Sample output (first three entries)

1e10f,0,1e110

1e10f,1,1e111

1e10f,2,1e112

Sanity checking

It is important to validate all block numbers in indirect blocks for the same reason we had to validate block numbers in inodes: because we will follow those pointers to further interpret the file system.

Sample error message to stderr:

Indirect block 3c4 - invalid entry[103] = 304c8df

If any block number is out of range log an error message.  If a out-of-range block is an indirect block, do not attempt to dump its contents.

Output Files

For each different kind of entry, output its summary in a separate file. The names of your files should be:

In these csv files, each line represents one entry, and should be ended with a single new-line character ( ‘\n’, 0x0a).  The field orders in those csv files should be the same as listed above, and your program should use and only use a comma to separate each field.

For your convenience, here are the exact six csv files generated by our solution: super.csv, group.csv, bitmap.csv,inode.csv, directory.csv, and indirect.csv.

SUBMISSION:

Please carefully check the Rubric section (especially the Code review subsection) and all (latest) footnotes before submitting your code.

Your tarball should have a name of the form lab3a-studentID.tar.gz and should be submitted via CCLE.

We will test your work on a SEASnet GNU/Linux server running RHEL 7 (this is on lnxsrv09).
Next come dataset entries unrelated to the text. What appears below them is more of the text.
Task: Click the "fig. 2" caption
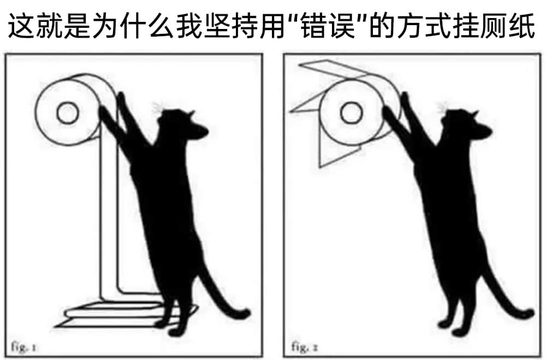(304, 347)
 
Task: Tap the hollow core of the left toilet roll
(68, 113)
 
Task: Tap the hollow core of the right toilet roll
(352, 113)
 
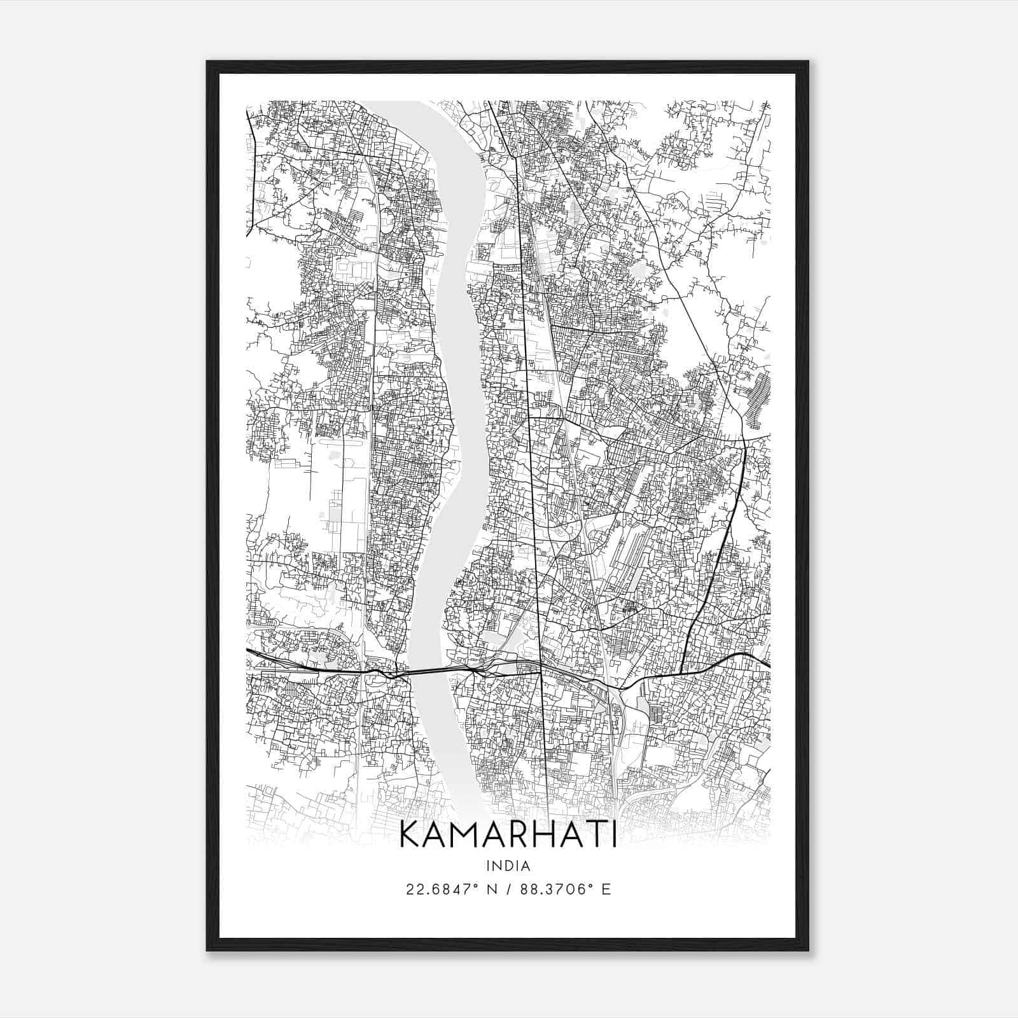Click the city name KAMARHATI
pos(508,835)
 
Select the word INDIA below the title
pos(508,866)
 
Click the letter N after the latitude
pos(492,889)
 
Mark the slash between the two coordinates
pos(508,889)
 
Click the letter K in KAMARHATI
pos(409,835)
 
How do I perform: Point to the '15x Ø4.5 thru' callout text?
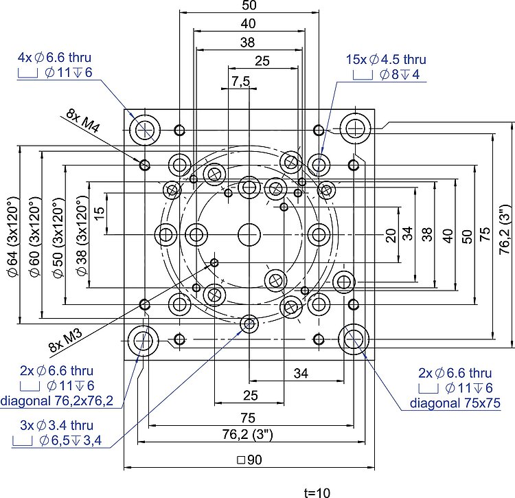click(x=386, y=60)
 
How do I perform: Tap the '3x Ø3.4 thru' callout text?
click(x=56, y=426)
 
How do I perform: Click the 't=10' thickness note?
click(x=317, y=493)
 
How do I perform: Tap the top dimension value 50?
click(x=249, y=5)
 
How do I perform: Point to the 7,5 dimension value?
click(x=241, y=81)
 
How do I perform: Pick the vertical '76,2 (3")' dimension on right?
click(x=505, y=230)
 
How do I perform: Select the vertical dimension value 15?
click(x=100, y=214)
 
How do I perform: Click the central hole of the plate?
click(x=249, y=234)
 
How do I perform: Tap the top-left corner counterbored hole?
click(x=146, y=128)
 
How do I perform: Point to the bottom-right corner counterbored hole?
click(x=354, y=338)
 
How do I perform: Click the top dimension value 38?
click(x=248, y=42)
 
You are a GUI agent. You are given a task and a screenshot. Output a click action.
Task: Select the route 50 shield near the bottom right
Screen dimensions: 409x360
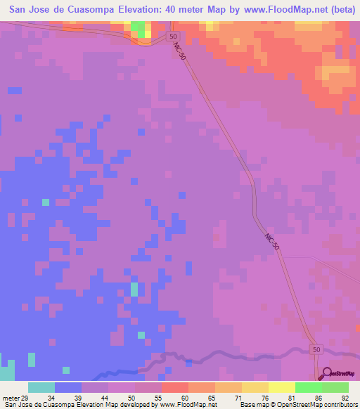[316, 349]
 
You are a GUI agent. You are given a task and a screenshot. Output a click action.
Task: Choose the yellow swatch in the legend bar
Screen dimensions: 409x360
[281, 387]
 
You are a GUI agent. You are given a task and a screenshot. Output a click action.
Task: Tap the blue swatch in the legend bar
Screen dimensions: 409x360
[68, 387]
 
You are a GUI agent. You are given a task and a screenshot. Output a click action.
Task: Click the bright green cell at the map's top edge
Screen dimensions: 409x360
[141, 29]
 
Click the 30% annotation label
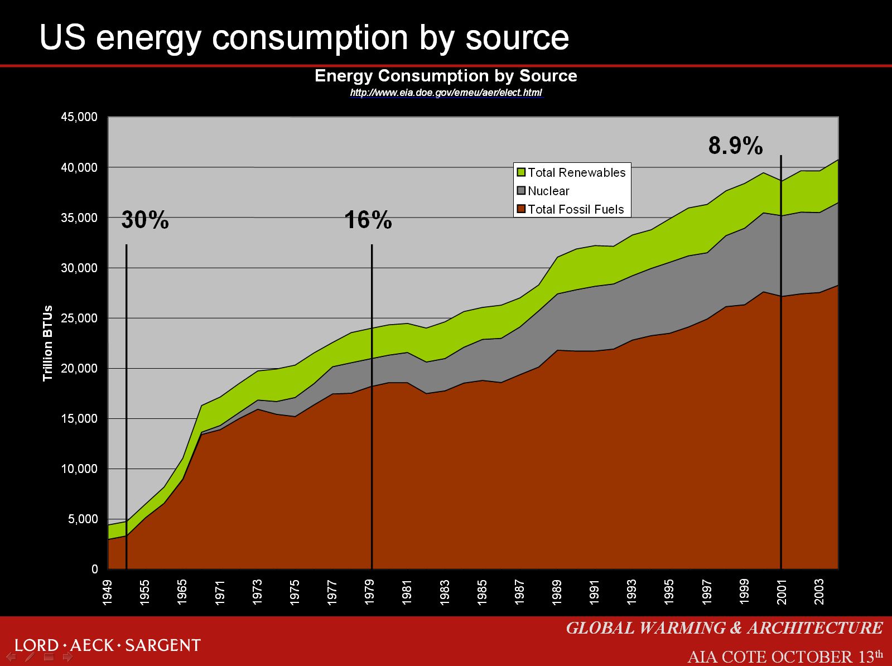point(145,220)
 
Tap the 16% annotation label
point(368,220)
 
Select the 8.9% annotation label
point(735,146)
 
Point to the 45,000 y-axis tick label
point(79,117)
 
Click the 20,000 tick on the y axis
point(79,368)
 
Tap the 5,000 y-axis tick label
point(83,519)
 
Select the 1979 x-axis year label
point(370,592)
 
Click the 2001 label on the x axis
point(782,592)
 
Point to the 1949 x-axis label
point(107,592)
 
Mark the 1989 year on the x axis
point(557,592)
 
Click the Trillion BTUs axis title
point(48,343)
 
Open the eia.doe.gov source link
point(446,93)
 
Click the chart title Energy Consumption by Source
point(446,76)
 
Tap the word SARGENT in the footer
point(162,645)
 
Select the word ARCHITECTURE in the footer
point(815,628)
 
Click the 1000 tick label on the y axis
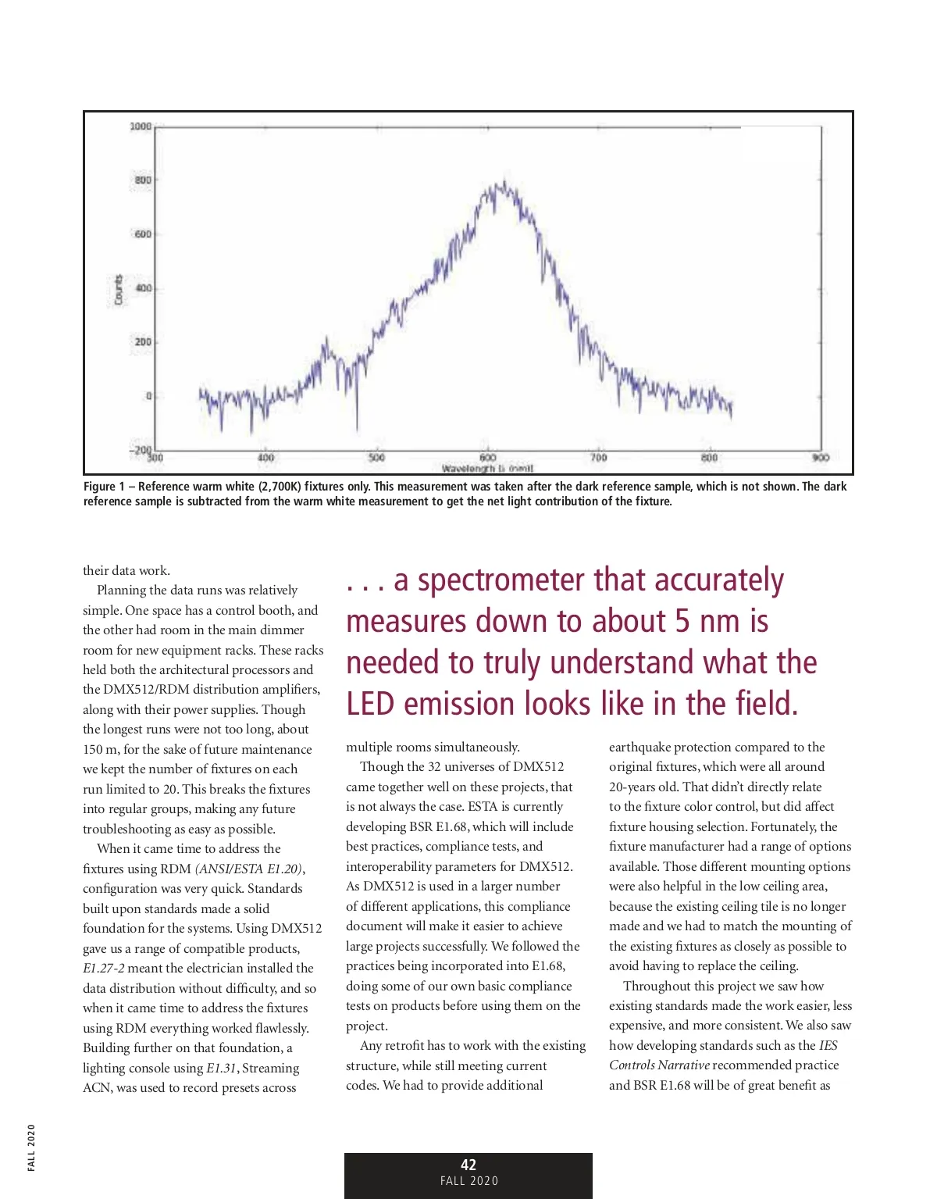[x=141, y=127]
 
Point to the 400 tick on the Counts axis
[x=143, y=288]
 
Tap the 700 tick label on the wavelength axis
[x=598, y=458]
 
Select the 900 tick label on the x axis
[x=820, y=458]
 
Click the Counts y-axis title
[x=119, y=289]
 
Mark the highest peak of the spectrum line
[x=504, y=183]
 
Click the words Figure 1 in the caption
[x=104, y=487]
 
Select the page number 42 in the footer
[x=468, y=1165]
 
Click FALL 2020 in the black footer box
[x=468, y=1181]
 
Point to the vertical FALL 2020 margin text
[x=31, y=1147]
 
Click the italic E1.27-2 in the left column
[x=104, y=968]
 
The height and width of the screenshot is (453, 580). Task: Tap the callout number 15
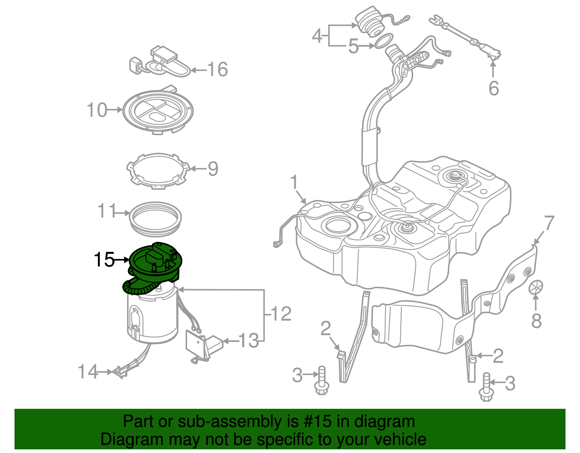[x=104, y=260]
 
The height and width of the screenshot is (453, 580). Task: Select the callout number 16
[x=218, y=69]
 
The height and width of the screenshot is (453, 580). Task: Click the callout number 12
[x=281, y=314]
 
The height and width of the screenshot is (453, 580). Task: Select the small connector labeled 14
[x=120, y=372]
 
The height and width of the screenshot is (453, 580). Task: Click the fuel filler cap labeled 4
[x=369, y=22]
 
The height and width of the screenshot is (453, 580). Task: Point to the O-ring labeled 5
[x=384, y=41]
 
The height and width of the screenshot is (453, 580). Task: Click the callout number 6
[x=494, y=88]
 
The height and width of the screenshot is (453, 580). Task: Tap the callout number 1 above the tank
[x=294, y=182]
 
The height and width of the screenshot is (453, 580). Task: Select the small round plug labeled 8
[x=536, y=287]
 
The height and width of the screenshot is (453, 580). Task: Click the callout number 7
[x=549, y=223]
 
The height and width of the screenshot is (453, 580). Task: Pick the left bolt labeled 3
[x=322, y=381]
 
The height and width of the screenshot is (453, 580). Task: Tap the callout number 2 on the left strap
[x=326, y=328]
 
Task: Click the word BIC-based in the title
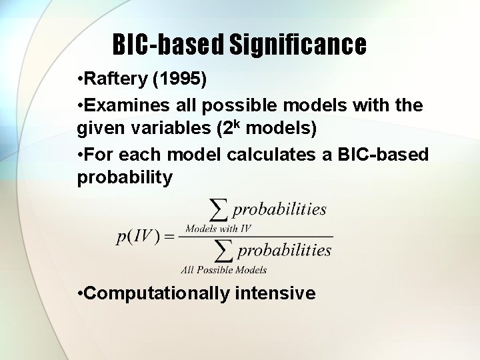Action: coord(168,45)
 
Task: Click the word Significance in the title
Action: coord(298,45)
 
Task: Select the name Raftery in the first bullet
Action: coord(115,79)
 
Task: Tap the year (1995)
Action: coord(180,79)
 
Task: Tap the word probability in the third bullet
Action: coord(125,178)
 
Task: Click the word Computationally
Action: coord(156,293)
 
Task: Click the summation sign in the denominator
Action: coord(224,251)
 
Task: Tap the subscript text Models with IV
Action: coord(218,229)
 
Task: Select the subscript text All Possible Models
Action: coord(224,270)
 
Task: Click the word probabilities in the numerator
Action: coord(279,209)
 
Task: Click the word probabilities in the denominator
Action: coord(285,251)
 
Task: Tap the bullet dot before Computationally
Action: coord(80,293)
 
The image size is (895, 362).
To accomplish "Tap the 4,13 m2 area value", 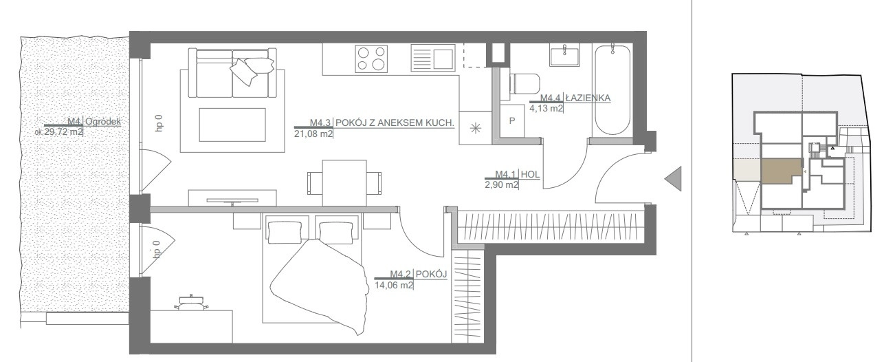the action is (546, 108).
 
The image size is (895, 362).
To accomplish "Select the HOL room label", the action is (530, 174).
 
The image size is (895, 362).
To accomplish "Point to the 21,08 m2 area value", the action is (313, 134).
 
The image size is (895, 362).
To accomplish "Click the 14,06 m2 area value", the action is (394, 285).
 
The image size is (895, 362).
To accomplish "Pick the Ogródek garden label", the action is (103, 122).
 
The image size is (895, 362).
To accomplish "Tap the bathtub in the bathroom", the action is (612, 90).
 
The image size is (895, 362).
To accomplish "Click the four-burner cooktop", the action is (372, 58).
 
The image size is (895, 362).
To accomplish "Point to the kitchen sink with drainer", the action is (432, 58).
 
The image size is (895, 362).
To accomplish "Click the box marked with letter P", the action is (511, 120).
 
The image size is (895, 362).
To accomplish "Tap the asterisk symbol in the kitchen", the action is (475, 128).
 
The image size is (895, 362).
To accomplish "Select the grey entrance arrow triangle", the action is (673, 179).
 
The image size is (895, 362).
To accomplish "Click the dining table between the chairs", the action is (344, 183).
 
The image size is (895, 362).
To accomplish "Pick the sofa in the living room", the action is (232, 73).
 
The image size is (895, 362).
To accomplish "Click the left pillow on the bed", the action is (285, 233).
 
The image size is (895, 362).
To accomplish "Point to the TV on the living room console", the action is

You would be well advised to test your submission on that platform before submitting it.

RUBRIC:

Value        Feature

        Packaging and build (10%)

3%        untars expected contents

3%        clean build w/default action (no warnings)

2%        Makefile has clean and dist targets

2%        reasonableness of README contents

        Code review (15%)

You can check header files like ext2_fs.h to have an idea about the variable types. HOWEVER, you shall write up your own code for the calculations like block/inode (number), indirect block pointer, various different kinds of offset, and so on. So in sum, do all the calculations with your own code, do not use macros/functions provided in header files like ext2fs.h.

5%        overall readability and reasonableness, correct program name and csv filenames

10%        image file investigation correct (use pread() and write your own code for calculations)

        

        Results (75%)

⅔ points shall go to outputting the required fields correctly, and ⅓ points go to correct lines (penalty will be given for extra/missing lines).

10%        super.csv

10%        group.csv

10%        bitmap.csv

15%        inode.csv

15%        directory.csv

15%        indirect.csv


[1] We only recognize a (small) subset of the file types: ‘f’ for regular file, ‘d’ for directory, and ‘s’ for symbolic links. For other types, use ‘?’.

[2] Double-quoted.  Don’t worry about how to print out non-graphical characters or embedded quotes.